RWTH Aachen University: 2D materials for mass production of electronic components
Two-dimensional materials have enormous potential to enable components with a significantly smaller size and extended functionality compared to today’s silicon technologies. To do this, however, 2D materials must be integrated into semiconductor production lines, which has been a difficult step so far. A team from Sweden and Germany now describes a method with which this can be achieved under the title “Large-area integration of two-dimensional materials and their heterostructures by wafer bonding” in the journal “Nature Communications”. Professor Max Lemme from the Chair of Electronic Components at RWTH Aachen University, the KTH Royal Institute of Technology in Stockholm, the University of the Federal Armed Forces in Munich, AMO GmbH and Protemics GmbH were involved in the research.

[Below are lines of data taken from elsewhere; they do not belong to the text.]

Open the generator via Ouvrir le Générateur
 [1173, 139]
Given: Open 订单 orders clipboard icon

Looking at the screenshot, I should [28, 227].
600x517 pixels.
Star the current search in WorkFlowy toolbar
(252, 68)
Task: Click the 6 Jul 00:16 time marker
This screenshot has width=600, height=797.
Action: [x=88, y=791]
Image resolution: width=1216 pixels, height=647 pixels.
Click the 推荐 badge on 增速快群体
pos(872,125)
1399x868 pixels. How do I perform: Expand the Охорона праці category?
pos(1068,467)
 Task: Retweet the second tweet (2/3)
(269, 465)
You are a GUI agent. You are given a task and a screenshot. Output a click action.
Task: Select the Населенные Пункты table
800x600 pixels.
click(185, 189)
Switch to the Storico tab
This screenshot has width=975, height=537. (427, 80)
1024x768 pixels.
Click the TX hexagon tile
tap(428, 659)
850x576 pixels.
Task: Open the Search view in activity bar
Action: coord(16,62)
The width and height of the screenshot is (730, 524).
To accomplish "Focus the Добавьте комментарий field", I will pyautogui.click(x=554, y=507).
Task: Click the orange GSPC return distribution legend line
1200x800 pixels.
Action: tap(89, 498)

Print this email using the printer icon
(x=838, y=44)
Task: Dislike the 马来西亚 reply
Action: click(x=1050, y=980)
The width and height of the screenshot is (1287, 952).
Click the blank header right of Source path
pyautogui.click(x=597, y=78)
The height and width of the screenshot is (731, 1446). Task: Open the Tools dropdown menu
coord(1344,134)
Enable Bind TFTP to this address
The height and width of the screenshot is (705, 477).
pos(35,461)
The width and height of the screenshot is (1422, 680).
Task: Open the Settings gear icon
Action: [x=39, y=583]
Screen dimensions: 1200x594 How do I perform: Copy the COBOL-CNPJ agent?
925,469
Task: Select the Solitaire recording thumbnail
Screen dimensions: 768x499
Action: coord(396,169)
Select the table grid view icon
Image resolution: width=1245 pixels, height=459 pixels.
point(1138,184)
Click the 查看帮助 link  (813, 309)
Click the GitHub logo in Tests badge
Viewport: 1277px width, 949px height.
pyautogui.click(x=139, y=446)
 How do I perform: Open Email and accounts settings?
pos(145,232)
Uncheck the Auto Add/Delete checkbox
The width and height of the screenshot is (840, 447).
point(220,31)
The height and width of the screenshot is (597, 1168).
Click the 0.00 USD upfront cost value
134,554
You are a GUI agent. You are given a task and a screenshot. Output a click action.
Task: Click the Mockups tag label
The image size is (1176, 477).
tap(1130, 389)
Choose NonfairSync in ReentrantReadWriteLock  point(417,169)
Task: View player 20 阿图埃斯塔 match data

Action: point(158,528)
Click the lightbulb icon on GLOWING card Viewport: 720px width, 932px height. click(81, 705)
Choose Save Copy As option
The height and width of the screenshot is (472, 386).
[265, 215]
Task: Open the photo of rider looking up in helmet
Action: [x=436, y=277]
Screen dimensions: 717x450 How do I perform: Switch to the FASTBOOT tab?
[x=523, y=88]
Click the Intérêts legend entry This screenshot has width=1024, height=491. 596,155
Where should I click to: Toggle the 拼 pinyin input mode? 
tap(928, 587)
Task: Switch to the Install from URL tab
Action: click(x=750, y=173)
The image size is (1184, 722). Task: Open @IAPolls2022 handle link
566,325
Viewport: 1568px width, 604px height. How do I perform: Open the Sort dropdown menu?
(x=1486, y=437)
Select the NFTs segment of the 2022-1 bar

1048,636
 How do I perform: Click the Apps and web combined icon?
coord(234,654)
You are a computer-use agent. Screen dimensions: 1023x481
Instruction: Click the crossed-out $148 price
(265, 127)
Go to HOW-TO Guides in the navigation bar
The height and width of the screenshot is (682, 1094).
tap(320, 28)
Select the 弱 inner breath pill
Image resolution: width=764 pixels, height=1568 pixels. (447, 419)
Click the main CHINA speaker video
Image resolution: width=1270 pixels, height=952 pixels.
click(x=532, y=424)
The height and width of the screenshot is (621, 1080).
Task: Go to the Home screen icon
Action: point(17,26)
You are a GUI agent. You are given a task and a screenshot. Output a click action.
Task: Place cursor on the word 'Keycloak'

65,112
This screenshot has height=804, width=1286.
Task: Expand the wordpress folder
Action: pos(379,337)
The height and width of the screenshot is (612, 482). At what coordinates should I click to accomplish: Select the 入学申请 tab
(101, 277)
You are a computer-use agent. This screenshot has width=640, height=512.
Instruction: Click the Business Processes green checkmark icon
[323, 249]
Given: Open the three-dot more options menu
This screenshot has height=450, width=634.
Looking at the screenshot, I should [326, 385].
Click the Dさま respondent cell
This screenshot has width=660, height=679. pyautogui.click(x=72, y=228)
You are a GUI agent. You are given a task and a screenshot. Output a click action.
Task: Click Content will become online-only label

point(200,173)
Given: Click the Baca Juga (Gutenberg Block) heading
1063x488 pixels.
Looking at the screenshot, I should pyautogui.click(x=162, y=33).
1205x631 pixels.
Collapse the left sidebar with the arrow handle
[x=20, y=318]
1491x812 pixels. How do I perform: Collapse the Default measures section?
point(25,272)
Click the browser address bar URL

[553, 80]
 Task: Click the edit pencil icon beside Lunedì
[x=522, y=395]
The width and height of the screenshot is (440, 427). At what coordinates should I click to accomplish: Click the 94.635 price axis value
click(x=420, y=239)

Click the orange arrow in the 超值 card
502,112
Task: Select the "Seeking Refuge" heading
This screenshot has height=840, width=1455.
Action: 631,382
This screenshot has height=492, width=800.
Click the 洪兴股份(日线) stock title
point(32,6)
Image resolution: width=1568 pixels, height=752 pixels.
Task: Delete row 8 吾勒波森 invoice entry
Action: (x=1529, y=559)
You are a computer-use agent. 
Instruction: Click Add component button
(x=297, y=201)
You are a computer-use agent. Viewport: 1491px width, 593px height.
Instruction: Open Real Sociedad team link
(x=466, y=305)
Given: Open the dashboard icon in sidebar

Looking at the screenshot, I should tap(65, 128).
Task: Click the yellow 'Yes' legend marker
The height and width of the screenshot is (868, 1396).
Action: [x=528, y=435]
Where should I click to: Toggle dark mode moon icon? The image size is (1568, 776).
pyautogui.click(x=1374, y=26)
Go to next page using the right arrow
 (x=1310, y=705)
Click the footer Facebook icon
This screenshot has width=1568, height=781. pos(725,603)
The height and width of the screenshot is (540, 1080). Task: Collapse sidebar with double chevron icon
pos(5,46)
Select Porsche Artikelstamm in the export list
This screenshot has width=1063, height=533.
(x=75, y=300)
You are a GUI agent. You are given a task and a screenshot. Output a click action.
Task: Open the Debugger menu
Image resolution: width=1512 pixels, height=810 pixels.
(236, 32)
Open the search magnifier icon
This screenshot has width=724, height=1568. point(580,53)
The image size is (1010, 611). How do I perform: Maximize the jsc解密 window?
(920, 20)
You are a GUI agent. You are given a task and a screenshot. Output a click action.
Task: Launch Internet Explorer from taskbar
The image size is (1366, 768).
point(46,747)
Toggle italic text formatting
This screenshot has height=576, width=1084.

Currently, most of the experimental methods of transferring 2D materials from their growth substrate to the desired electronics are not compatible with mass production. In addition, they lead to a significant deterioration in the 2D material and its electronic properties. The new method uses bisbenzocyclobutene (BCB) and conventional wafer bonding devices. BCB is heated until it is viscous, then the 2D material is pressed against it. A stable connection is created between the 2D material and the wafer at room temperature. To stack materials, the heating and pressing steps are repeated.
The team demonstrates the transfer of graphene and molybdenum disulfide (MoS2), representing the transition metal dichalcogenides, and stacks graphene with hexagonal boron nitride (hBN) and MoS2 to form heterostructures. All transferred layers and heterostructures are of high quality, they have a uniform coverage over silicon wafers up to 100 millimeters in size and only showed low stress in the transferred 2D materials.
“In principle, the transfer method can be applied to any 2D material, regardless of the size and type of growth substrate,” says RWTH Professor Lemme from RWTH, who also heads AMO GmbH. He adds: “Since the method only uses tools and methods that are already common in the semiconductor industry, a new generation of components could quickly emerge in which 2D materials are integrated on conventional integrated circuits or microsystems. The range of possible applications is huge: from photonics and sensor technology to neuromorphic computing. “
The work of the scientists was carried out as part of the 2D Experimental Pilot Line (2D-EPL) project. This has been financed by the European Commission with 20 million euros since October 2020. The aim is to close the gap between the production on a laboratory scale and the large-scale production of electronic components based on two-dimensional materials.